ValueType Ref Time Ref Noise Cmp Time Cmp Noise Diff %Diff Status
I8 12.699 ms 8.71% 12.481 ms 10.17% -217.438 us -1.71% PASS
I16 12.514 ms 8.06% 12.513 ms 5.98% -0.956 us -0.01% PASS
I32 12.899 ms 10.22% 12.091 ms 2.15% -808.662 us -6.27% FAIL
I64 12.073 ms 1.19% 12.051 ms 0.81% -21.432 us -0.18% PASS
__int128 12.188 ms 4.55% 12.833 ms 2.56% 644.844 us 5.29% FAIL

With PASS colored green, and `FAIL colored red. It would be more useful if the the Status column could not only highlight significant changes, but show me whether the timings improved or regressed. Therefore, I propose an output like this (only status column changed):

ValueType Ref Time Ref Noise Cmp Time Cmp Noise Diff %Diff Status
I8 12.699 ms 8.71% 12.481 ms 10.17% -217.438 us -1.71% PASS
I16 12.514 ms 8.06% 12.513 ms 5.98% -0.956 us -0.01% PASS
I32 12.899 ms 10.22% 12.091 ms 2.15% -808.662 us -6.27% FAST
I64 12.073 ms 1.19% 12.051 ms 0.81% -21.432 us -0.18% PASS
__int128 12.188 ms 4.55% 12.833 ms 2.56% 644.844 us 5.29% SLOW

With PASS uncolored, FAST colored green. and SLOW colored red.

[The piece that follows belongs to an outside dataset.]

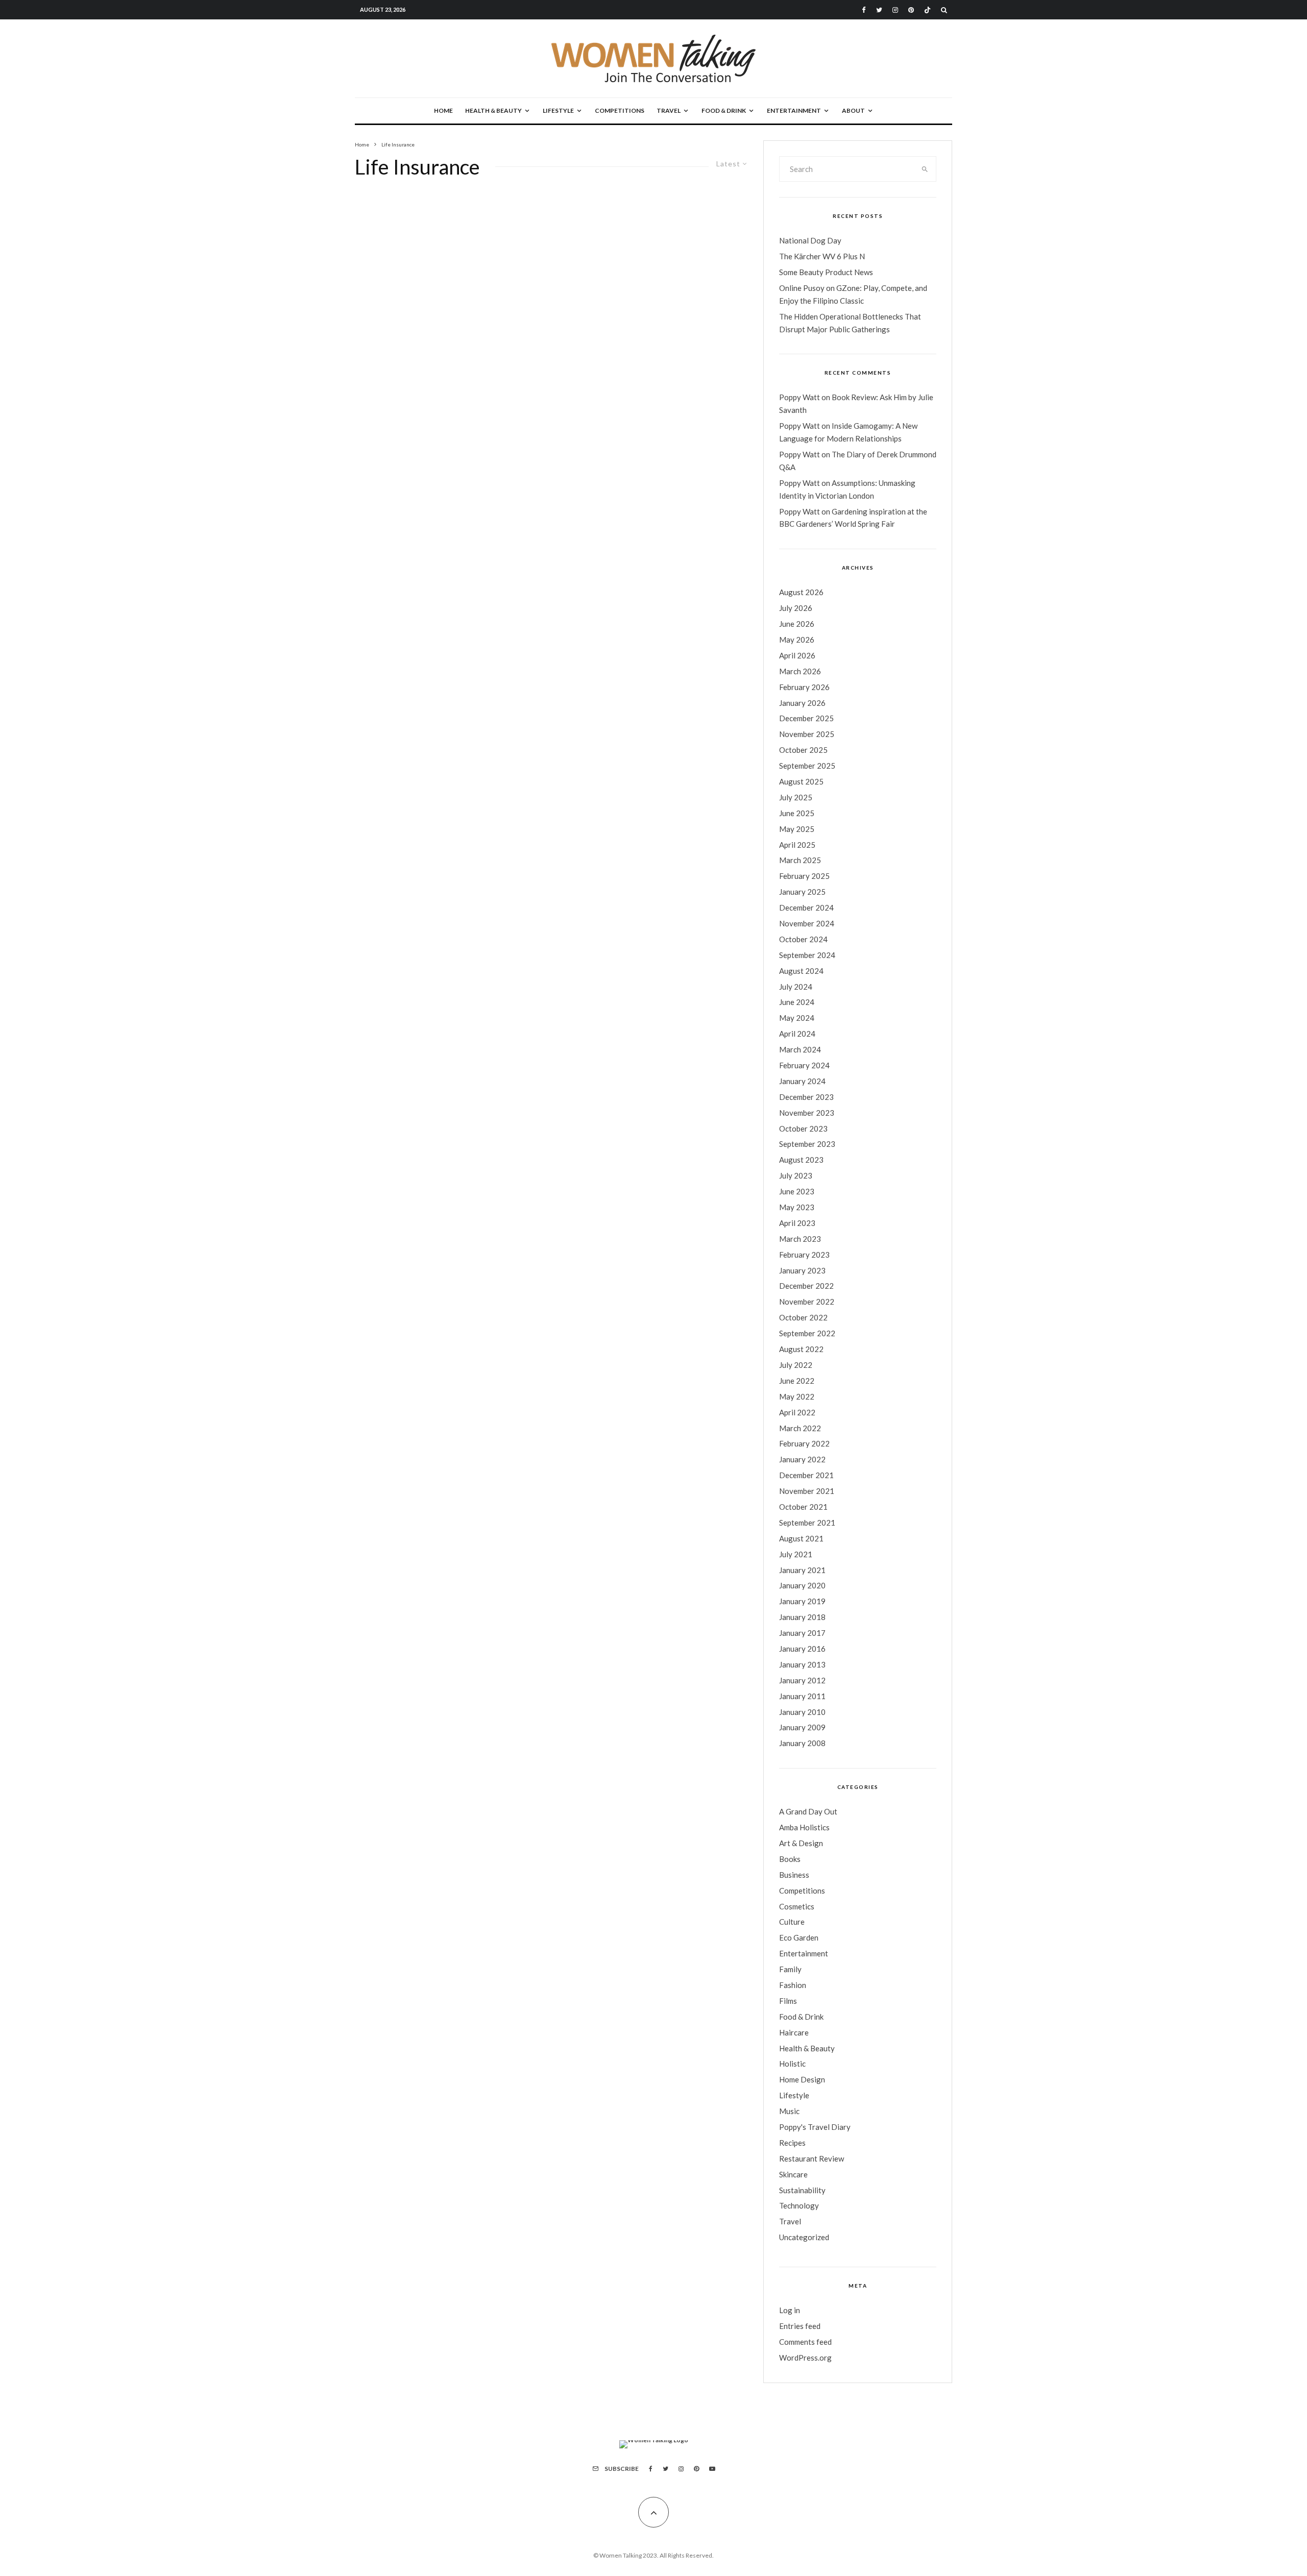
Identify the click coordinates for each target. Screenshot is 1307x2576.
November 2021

You can of course pick any better word for status, or different colors. But there is value in differentiating whether the time became faster or slower.

bernhardmgruber commented 1 month ago

Another question is whether these new statuses should appear by default or you would want to have a CLI switch between the PASS/FAIL and the PASS/SLOW/FAST.

alliepiper commented 1 month ago

I support this. The comparison script is still very much a work in progress and has much room for improvement. Clarifying whether the test was faster or slower would be a nice QoL change.

One suggestion: I don't think PASS fits with FAST and SLOW anymore. Maybe SAME for when the new samples are within the tolerance?

A related improvement would be to make the coloring more sensible, adding --color and --no-color flags to explicitly set the color state, and detect whether the output device supports color by default. IIRC we always use color, and this gets annoying when piping to a file, etc.